A flowchart-like structure where each decision leads to an outcome.
What is the process of creating a Decision Tree?
- Pick the best feature
- Split the data into groups
- Keep splitting until groups are pure.
What is Random Forest?
A collection of multiple decision trees to improve accuracy and reduce overfitting.
How does Random Forest work?
- Train many Decision Trees on random data subsets
- Use different features at each split
- Combine all tree predictions.
What is k-Nearest Neighbors (k-NN)?
A method that classifies new data points based on the ‘k’ closest points in the dataset.
What is the process for k-NN classification?
- Choose k
- Compute distances from the new point to all training points
- Find the k closest neighbors
- Assign the most common class label or take the average.
What is a limitation of k-NN?
It is slow for large datasets.
List the main concepts of Supervised Learning.
- Uses labeled data
- Regression vs.
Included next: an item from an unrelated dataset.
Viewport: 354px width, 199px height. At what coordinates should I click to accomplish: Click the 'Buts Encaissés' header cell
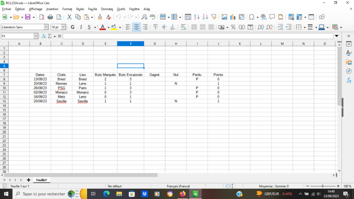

Classification
- Linear Regression
- Decision Trees
- Random Forest
- k-NN
What is the goal of Linear Regression?
To find the best-fit line that represents the relationship between variables.
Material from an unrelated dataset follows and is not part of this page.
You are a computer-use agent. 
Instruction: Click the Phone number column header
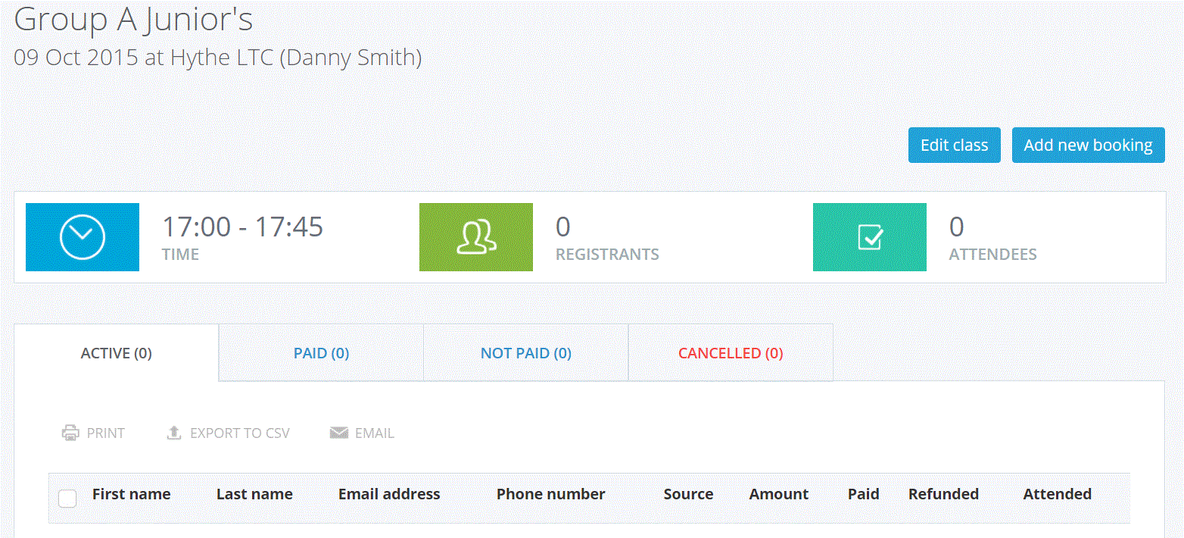[550, 494]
True or False: Decision Trees can overfit.
True
Fill in the blank: Random Forest is an army of _______.
[Decision Trees]
What is Unsupervised Learning?
Unsupervised learning is a machine learning approach where the model learns patterns, structures, or groupings in the data without labeled outputs.
Key characteristics include working with unlabelled data, finding hidden structures, and being used for clustering and dimensionality reduction.
What are the key characteristics of Unsupervised Learning?
- Works with unlabelled data (no predefined categories)
- Finds hidden structures in data
- Used for clustering & dimensionality reduction
Example: Grouping similar books in an unorganized library.
What is Clustering?
Clustering is a method in unsupervised learning that groups similar data points together.
Within a cluster, data points are similar; in different clusters, they are dissimilar.
Why is Clustering used?
- Data Reduction
- Outlier Detection
- Data Segmentation
Clustering helps summarize large datasets, identifies unusual patterns, and groups customers by behavior.
What are some real-world applications of Clustering?
- Social Network Analysis
- Image Segmentation
- Data Annotation
Examples include grouping users based on interests and dividing images for medical imaging.
What are the steps in Clustering?
- Define a distance metric to measure similarity
- Form clusters by grouping similar data points
- Maximize within-cluster similarity, minimize between-cluster similarity
Common distance metrics include Euclidean and Manhattan distances.
What is K-Means Clustering?
K-Means is a partition-based clustering algorithm that groups data into k clusters.
It is one of the most popular clustering algorithms.
How does K-Means Clustering work?
- Choose the number of clusters (k)
- Select k random points as initial centroids
- Assign each data point to the nearest centroid
- Recalculate centroids by finding the mean of each cluster
- Repeat until centroids stop changing
Example: Grouping customers into low, medium, and high spenders.
What is the Elbow Method in K-Means?
The Elbow Method involves plotting the Within-Cluster Sum of Squares (WCSS) and looking for the ‘elbow’ point where adding more clusters stops improving the fit significantly.
The bend in the curve indicates the optimal number of clusters (k).
What are the strengths of K-Means Clustering?
- Simple and efficient
- Works well for large datasets
K-Means is favored for its speed and ease of use.
What are the weaknesses of K-Means Clustering?
- Requires predefined k
- Sensitive to initialization
- Struggles with non-globular clusters
These limitations can affect the clustering results.